Stored items =
---
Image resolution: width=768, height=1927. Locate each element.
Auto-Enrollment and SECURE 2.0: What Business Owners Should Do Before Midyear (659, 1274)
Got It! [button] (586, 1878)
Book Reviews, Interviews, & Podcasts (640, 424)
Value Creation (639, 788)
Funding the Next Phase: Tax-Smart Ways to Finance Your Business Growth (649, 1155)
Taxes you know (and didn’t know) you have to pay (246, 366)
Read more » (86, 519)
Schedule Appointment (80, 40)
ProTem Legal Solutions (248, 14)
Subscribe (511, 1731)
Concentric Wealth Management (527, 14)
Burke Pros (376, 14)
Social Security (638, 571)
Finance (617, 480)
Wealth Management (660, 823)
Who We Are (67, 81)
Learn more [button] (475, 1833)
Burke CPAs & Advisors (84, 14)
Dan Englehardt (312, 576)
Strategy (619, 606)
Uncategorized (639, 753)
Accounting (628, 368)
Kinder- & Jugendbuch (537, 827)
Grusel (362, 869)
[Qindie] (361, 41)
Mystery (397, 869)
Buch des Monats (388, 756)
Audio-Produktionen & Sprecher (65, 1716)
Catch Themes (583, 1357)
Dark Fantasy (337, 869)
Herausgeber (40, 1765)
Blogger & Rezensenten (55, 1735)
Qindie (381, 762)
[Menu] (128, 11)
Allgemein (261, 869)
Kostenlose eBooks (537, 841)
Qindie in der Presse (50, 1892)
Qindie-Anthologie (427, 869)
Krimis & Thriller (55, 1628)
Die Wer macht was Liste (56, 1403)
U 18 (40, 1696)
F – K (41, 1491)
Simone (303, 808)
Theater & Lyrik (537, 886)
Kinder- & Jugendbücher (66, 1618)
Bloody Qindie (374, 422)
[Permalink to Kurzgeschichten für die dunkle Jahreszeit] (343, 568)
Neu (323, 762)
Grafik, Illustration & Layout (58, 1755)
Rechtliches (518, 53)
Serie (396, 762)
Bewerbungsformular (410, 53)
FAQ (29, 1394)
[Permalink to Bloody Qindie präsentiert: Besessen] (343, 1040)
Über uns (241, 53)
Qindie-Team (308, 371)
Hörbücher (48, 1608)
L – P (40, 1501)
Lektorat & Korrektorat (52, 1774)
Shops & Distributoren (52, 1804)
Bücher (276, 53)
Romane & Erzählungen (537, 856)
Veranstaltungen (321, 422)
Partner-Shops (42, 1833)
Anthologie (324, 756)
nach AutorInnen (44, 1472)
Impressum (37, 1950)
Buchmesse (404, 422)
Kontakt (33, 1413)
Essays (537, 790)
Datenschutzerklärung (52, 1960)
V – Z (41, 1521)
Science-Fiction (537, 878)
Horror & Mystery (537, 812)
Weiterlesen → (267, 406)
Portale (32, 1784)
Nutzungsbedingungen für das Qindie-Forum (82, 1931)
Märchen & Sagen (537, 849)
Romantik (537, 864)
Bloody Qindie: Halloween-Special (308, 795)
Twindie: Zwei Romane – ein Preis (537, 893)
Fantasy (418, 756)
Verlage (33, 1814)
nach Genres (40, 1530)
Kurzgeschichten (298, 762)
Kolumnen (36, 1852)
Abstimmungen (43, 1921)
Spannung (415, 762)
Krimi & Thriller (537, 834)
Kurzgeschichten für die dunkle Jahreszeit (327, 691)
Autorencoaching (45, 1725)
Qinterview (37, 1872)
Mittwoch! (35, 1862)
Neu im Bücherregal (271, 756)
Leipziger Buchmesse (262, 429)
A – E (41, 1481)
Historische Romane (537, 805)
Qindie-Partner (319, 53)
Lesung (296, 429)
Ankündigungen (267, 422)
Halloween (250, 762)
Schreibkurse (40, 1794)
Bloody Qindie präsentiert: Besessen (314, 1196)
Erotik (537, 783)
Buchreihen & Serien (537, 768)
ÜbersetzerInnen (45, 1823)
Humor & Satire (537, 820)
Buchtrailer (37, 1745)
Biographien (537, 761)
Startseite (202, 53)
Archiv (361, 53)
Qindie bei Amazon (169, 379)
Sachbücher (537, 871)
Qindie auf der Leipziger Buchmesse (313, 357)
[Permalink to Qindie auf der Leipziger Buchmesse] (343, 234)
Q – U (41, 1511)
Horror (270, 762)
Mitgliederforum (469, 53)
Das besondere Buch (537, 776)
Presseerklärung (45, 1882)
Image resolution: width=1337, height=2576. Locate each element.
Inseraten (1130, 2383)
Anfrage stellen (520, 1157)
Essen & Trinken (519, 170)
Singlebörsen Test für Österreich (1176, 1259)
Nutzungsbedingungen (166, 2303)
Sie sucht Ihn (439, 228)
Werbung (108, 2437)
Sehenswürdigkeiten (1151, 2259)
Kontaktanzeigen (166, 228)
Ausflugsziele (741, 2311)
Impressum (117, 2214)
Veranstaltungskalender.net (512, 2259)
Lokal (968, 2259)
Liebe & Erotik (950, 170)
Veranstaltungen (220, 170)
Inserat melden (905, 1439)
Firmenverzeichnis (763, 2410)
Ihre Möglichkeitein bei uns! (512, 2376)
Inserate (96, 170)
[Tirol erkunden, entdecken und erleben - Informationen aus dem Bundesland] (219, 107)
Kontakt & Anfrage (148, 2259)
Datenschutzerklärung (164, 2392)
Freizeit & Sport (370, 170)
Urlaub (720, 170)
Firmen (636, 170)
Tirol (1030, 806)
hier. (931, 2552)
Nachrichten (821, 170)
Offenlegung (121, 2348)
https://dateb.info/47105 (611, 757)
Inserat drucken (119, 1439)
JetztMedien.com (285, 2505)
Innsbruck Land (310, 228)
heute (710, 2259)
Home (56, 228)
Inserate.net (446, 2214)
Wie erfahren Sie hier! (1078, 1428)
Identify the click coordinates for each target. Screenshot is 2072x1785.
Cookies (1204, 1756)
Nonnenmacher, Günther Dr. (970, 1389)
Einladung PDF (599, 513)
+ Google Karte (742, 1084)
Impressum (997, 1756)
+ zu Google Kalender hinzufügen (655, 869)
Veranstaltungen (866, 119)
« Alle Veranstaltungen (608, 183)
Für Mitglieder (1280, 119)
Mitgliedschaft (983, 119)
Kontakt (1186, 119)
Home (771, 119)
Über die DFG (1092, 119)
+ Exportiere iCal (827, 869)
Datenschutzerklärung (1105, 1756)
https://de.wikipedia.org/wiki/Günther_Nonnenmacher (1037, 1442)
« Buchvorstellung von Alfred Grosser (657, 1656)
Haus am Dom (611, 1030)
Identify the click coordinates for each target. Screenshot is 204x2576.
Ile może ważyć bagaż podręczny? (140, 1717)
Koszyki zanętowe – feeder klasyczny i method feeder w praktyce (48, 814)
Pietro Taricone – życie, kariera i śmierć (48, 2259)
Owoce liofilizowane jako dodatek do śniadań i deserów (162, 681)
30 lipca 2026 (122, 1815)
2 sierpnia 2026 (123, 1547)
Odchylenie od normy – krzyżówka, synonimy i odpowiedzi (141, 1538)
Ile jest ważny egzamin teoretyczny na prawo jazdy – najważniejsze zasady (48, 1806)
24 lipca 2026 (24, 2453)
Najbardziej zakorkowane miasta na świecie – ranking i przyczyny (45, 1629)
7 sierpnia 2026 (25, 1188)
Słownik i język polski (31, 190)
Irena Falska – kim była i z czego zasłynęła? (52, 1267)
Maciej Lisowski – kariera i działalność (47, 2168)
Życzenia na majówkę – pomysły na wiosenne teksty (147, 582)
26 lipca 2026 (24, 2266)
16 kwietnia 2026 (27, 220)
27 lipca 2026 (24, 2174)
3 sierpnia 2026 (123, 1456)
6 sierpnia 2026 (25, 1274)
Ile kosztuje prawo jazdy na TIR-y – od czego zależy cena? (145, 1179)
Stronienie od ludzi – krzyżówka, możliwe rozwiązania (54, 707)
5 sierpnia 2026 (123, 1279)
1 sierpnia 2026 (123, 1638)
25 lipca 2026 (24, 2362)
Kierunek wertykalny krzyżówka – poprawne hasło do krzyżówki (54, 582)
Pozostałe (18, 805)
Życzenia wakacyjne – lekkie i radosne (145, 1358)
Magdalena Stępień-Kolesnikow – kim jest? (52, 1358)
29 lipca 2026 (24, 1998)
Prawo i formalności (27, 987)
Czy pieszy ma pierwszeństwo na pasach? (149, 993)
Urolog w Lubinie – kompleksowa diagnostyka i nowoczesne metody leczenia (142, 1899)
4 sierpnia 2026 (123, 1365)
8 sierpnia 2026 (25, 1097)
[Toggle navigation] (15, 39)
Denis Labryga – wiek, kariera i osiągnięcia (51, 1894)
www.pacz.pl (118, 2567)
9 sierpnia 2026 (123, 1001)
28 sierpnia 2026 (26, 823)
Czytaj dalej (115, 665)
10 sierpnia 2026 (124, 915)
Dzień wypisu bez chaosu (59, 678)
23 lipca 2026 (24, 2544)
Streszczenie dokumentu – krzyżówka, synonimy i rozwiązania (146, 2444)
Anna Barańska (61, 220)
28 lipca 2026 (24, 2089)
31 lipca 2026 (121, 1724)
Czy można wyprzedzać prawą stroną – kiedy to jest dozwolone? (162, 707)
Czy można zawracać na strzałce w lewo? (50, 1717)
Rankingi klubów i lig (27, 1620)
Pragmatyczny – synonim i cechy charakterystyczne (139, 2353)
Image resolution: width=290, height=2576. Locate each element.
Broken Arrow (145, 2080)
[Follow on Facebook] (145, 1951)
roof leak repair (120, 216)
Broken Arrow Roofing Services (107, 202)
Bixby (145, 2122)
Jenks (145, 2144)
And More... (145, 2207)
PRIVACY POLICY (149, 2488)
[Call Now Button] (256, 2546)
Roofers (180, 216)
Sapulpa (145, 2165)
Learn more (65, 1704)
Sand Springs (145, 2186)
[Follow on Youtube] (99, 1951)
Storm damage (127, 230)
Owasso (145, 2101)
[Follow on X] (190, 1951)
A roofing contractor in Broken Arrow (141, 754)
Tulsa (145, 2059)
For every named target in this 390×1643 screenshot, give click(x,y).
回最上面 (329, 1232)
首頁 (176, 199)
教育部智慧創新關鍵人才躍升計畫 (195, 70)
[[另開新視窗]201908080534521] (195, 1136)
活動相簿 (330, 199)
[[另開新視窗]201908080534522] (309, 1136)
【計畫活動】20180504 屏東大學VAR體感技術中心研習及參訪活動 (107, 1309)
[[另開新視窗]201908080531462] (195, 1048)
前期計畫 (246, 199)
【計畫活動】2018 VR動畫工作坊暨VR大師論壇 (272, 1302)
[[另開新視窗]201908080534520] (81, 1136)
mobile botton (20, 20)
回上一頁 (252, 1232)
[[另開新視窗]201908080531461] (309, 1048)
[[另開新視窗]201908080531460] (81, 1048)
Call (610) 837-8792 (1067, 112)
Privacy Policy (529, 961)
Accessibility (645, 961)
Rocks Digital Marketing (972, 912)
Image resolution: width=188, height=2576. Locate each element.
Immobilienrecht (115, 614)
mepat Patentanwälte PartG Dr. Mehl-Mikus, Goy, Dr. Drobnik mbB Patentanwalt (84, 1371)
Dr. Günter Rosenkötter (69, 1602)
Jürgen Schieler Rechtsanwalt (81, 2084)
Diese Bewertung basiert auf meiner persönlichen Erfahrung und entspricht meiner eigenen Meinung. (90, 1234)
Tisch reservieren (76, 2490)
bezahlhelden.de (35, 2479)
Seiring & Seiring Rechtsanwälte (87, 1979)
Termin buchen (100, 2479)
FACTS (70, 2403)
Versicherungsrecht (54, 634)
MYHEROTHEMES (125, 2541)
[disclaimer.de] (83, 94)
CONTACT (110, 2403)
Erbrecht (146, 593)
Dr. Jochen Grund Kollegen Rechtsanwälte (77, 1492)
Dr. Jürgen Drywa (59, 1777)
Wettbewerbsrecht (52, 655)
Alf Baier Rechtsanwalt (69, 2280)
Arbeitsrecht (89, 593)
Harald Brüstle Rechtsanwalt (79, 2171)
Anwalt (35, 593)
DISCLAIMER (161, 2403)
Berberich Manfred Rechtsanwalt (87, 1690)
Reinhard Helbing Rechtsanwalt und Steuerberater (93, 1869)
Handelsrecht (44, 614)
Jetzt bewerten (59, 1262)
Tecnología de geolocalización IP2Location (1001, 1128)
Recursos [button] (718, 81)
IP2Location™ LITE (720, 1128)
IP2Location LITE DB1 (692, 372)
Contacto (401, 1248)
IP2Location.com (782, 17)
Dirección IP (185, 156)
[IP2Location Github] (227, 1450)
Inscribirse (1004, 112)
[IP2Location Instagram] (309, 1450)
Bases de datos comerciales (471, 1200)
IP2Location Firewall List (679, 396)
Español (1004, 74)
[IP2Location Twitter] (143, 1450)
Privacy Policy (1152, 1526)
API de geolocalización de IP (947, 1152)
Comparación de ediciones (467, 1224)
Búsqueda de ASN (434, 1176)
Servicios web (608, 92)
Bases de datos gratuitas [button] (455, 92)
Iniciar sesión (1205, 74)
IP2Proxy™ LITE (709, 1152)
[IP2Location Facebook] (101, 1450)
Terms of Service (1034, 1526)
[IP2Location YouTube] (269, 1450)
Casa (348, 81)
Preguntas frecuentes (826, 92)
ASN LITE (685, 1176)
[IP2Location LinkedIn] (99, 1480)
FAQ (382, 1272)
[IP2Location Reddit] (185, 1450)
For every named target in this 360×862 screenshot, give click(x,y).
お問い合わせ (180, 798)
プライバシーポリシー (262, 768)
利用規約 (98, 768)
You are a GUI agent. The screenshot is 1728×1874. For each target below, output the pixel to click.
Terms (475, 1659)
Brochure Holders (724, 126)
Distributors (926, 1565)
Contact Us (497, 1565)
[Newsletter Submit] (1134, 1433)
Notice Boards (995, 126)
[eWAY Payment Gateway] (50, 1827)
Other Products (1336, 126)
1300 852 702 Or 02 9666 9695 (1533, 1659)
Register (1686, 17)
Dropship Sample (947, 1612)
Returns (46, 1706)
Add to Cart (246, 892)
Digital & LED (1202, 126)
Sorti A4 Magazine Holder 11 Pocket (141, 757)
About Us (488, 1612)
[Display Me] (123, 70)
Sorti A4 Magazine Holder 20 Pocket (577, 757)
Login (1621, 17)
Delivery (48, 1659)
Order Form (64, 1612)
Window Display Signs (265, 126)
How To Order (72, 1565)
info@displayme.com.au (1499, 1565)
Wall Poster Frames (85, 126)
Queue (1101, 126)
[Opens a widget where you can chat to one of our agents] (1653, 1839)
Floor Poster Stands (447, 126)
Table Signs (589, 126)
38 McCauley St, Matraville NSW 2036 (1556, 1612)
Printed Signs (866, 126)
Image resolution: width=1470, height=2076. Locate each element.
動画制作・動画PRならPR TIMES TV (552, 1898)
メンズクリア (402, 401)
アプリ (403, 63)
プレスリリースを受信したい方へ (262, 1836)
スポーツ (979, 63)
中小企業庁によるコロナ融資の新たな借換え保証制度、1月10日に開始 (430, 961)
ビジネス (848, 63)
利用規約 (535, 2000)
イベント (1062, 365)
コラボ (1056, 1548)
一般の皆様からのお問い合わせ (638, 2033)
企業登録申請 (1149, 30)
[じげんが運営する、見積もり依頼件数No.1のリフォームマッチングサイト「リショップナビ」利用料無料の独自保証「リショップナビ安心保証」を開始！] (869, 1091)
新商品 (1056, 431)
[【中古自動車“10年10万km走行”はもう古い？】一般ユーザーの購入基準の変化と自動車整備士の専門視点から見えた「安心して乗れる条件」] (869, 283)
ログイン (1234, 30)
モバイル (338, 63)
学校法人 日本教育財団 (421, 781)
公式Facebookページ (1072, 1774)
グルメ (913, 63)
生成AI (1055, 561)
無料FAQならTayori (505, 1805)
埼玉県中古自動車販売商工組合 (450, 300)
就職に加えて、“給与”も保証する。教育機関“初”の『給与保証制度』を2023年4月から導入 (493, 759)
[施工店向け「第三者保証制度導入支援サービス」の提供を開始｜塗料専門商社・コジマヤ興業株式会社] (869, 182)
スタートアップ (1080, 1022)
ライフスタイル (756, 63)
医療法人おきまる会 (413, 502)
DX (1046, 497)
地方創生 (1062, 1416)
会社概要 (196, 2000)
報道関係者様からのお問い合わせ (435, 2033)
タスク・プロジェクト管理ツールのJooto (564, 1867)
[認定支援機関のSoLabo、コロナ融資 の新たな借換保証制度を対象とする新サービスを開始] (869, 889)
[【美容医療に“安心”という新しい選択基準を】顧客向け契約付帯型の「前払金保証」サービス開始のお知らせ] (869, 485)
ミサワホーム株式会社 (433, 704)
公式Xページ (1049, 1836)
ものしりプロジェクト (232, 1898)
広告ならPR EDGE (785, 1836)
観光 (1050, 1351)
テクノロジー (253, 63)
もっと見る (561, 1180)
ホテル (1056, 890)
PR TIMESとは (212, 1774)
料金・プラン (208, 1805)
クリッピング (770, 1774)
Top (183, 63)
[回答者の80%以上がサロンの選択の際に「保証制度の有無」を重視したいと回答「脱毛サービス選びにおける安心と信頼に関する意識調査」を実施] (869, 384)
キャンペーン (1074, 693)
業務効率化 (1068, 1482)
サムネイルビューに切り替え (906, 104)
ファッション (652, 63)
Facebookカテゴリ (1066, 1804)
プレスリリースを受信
---
Your task = Would you copy out every line in the records that includes the string "Google"?

Answer box =
+ Google Karte (742, 1084)
+ zu Google Kalender hinzufügen (655, 869)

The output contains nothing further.